(Dataset excerpts)
-- Opening Marker --
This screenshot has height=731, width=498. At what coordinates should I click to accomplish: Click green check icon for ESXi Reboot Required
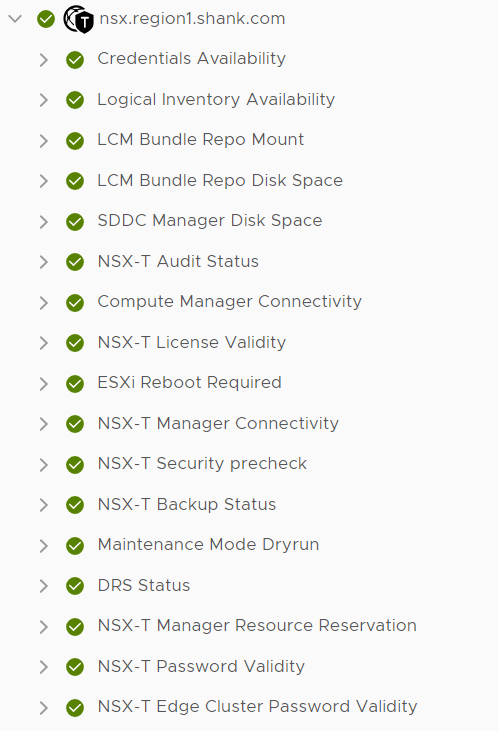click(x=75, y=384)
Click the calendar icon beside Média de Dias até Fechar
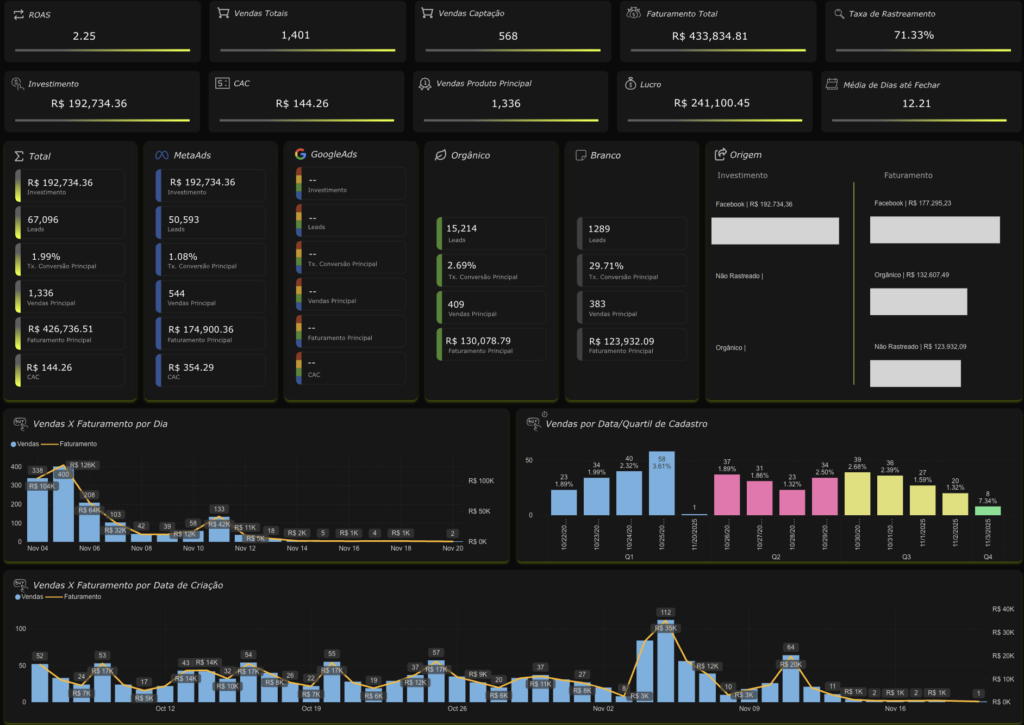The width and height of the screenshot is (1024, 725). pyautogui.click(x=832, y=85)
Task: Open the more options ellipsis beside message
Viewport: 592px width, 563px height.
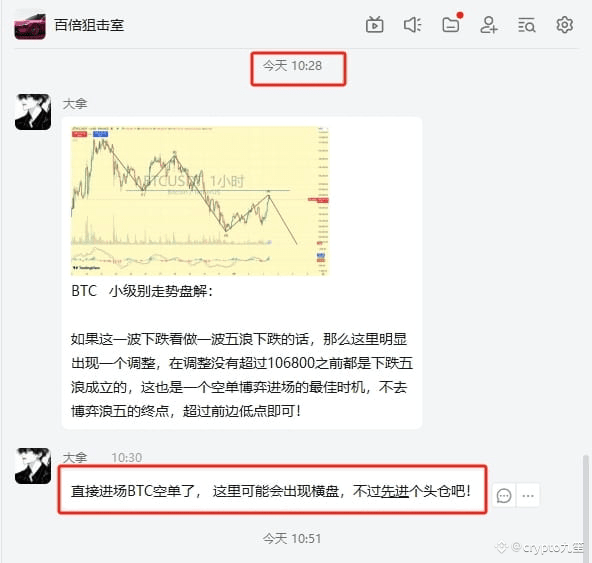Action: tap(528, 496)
-- Closing Marker --
-- Opening Marker --
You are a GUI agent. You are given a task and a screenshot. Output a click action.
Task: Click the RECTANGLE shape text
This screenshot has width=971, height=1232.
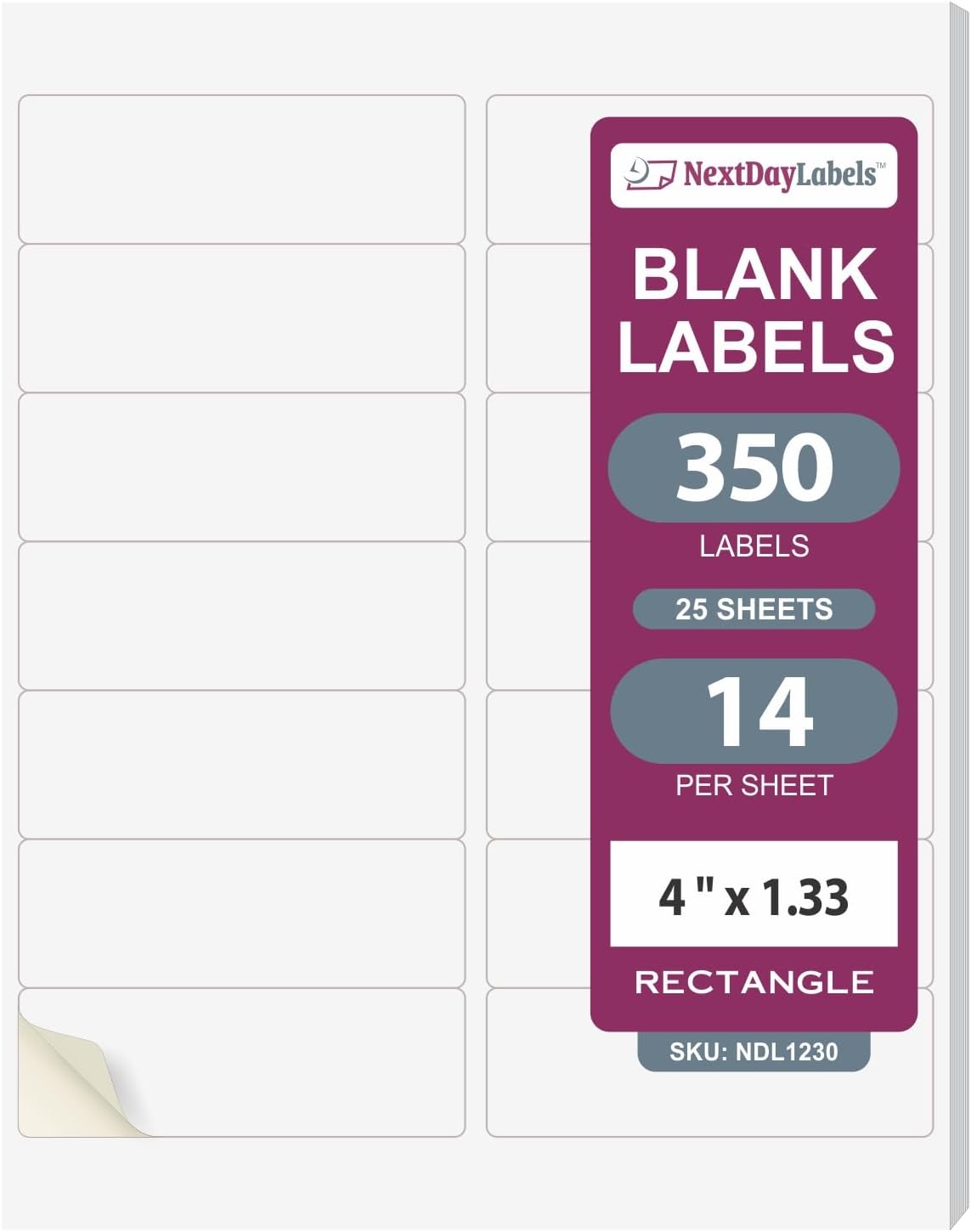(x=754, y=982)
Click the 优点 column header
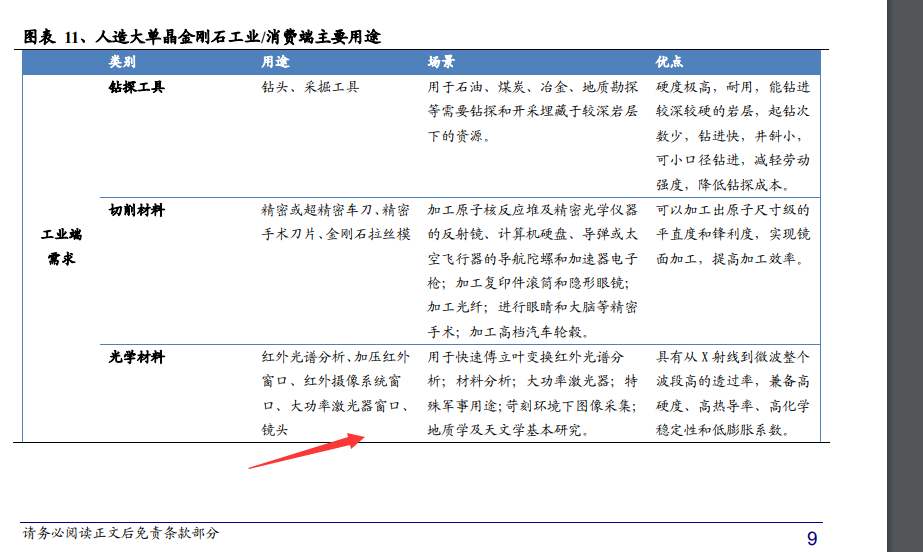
-- Closing Marker --
*DIRECTIONS FOR THIS TASK*: Output exactly, and only, the lines of the entries above from the one with "You are a GUI" up to and including the one with "Click the 优点 column header"; pictures are to be left out.

*EXPECTED ANSWER*:
You are a GUI agent. You are given a task and a screenshot. Output a click action.
Task: Click the RECTANGLE shape text
This screenshot has width=971, height=1232.
(x=754, y=982)
Click the 优点 column header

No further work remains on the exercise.